Я не стал больше спрашивать, мне уже не было страшно, у меня появилось совсем другое чувство — похожее на злорадство. Я не вполне осознавал его, но то, что Моргот угнал машину у миротворца, наполнило меня и ненавистью, и торжеством. То, что я так старательно прятал от самого себя, вдруг выплыло из глубины подсознания, и я расхохотался. Моргот скосил на меня глаза и ничего не сказал.

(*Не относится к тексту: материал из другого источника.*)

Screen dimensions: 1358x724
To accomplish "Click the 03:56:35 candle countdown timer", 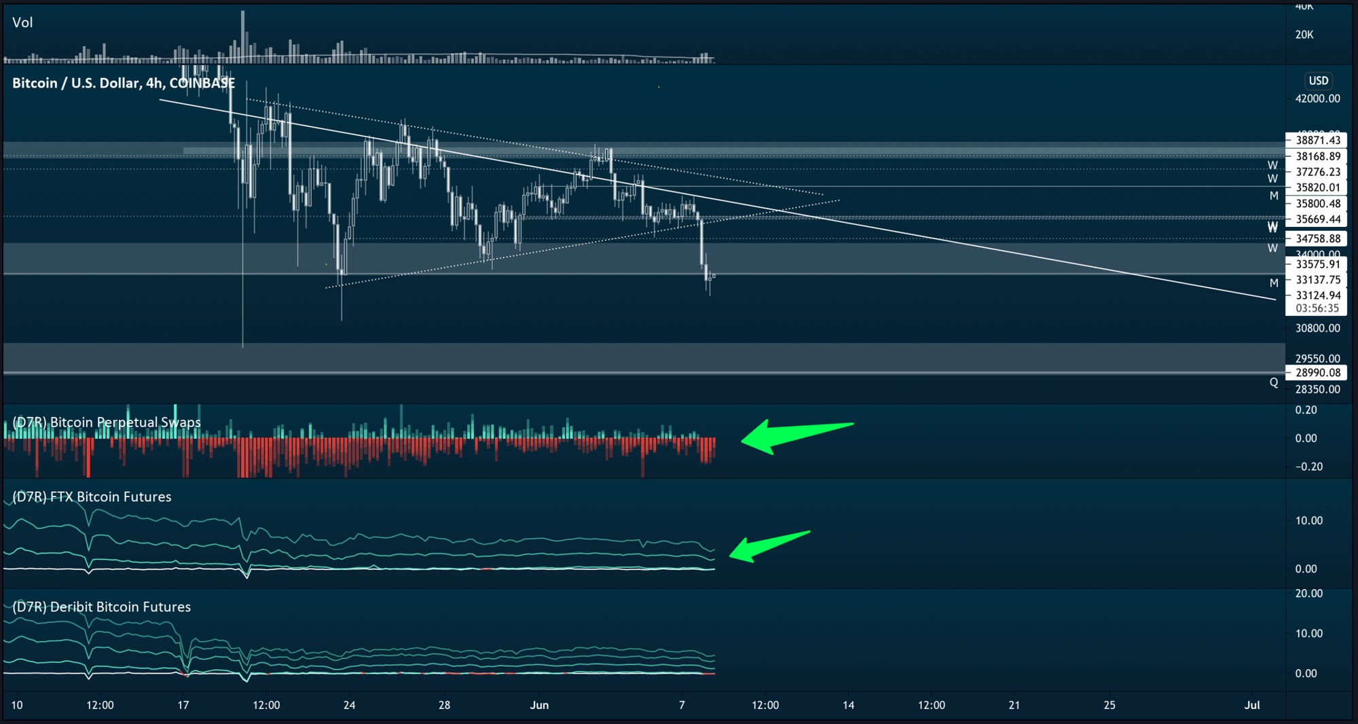I will (1317, 308).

Мы ехали очень быстро, едва не летели. Иногда в свете фар мне чудилось, что асфальт поднимается горбом или проваливается куда-то вниз, но я не боялся. На поворотах Моргот почти не сбрасывал скорость, и я думал, что мы сейчас перевернемся. Это было похоже на аттракцион в луна-парке. Я снова считал, что это мне снится.

Мы перепрыгнули через железнодорожный переезд, и машина, визжа тормозами, свернула к заброшенной станции, от которой остались только развалины платформы и пешеходный мост. Нас сильно тряхнуло, мотор взревел как зверь, когда Моргот, нажав на газ, перелез через рельсы по гнилым деревянным сходням. Я каким-то внутренним чутьем угадал, что он собирается сделать и зачем мы едем по рельсам. И когда он заглушил мотор под пешеходным мостом, ничему не удивился.

— Выходи, — сказал он, открывая дверь.

Я кивнул и снова задрожал.

Моргот бросил сигарету на землю и с силой наступил на нее — я никогда не видел, чтобы он так тщательно тушил окурки.

На заднем сидении, оказывается, лежала пластиковая канистра — я ее не заметил. Моргот вытащил ее, медленно отвинтил пробку и протянул канистру мне.

— Держи. Сегодня твоя очередь.

Наверное, Моргот взял ее в гараже, откуда угонял машину. Я едва удержал канистру в руках: она показалась мне очень тяжелой, хотя в ней было всего литров пять. Я даже не спросил, что с ней делать, — мне все было ясно. Я неловко размахнулся и плеснул бензином прямо в салон, на обитые светлой кожей сиденья. Мне почему-то стало смешно, я неуверенно хохотнул и снова плеснул бензином — на этот раз на руль, и на полированную деревянную панель, и на дверцы, и на задние сиденья, а потом на капот, на крышу, в открытый Морготом багажник. Мне хотелось, чтоб она вся пропиталась бензином. Я обливал ее и смеялся, хохотал — и задыхался от этого смеха, захлебывался им и шмыгал носом, потому что из него вдруг потекло… Мне казалось, что я стреляю из автомата. Я слышал автоматные очереди в каждом всплеске, и эхо этих очередей заставляло меня хохотать еще громче. Я слишком хорошо помнил, когда слышал автоматные очереди так близко. И запах бензина напоминал запах пороха и крови. Мне хотелось, чтоб эта машина кричала, кричала громко — сначала от удивления, а потом от ужаса. Как моя мама.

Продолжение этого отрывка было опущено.